My first dirty jokes were seen at age 6, and were in book form: various editions of Truly Tasteless Jokes and a copy cat version purchased at a Bazaar held at the Catholic school I was attending at the time. (I was told years later that my dad, upon disbelief of finding such material at a church sponsored event, went up to the lady running the sale with book in hand and inquired of her, " 'Scuse me, ma’am, are these books good quality?" all the while making the book prominent in his hands. She replied back, without missing a beat, “Oh yes; they’re very good quality.” He bought it.)
Now, to determine which joke in either book is the first that I have seen is nearly impossible, as I don’t remember.
Oh, and before (or after) you make the assumption that I must have bad parents, the books were well hidden. I was a very nosy kid. And, I seem to have grown up rather morally straight, despite the books, because I was able to tell fact from fiction at that time. All the same, I’m still getting over that church bit.
Don’t feel bad. I heard that joke in High School and it took me at least a couple weeks too.
I think mine was some dumb long story where the kid took turns taking baths with his parents and they told him stupid names for their genitals. Punchline: “Mommy! Turn on your headlights, Daddy is trying to park his car in your garage!”

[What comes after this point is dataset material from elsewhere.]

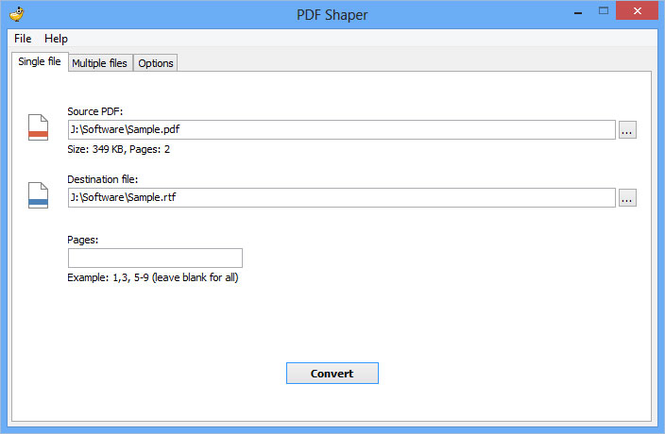Image resolution: width=665 pixels, height=434 pixels.
Task: Click the empty Pages input box
Action: pyautogui.click(x=155, y=258)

Me, too. I was in about the 4th grade and didn’t get the balls part either. I could barely figure out the rest but I knew it was supposed to be dirty and that was all that mattered.
Funny that “rubber balls and liquor” has already been mentioned twice, cause that’s my first too (as far as I can remember… I don’t doubt that I heard some before then that went over my head), only I heard it as “rubber buns and liquor”. Makes more sense that way. Not that either version makes much sense at all.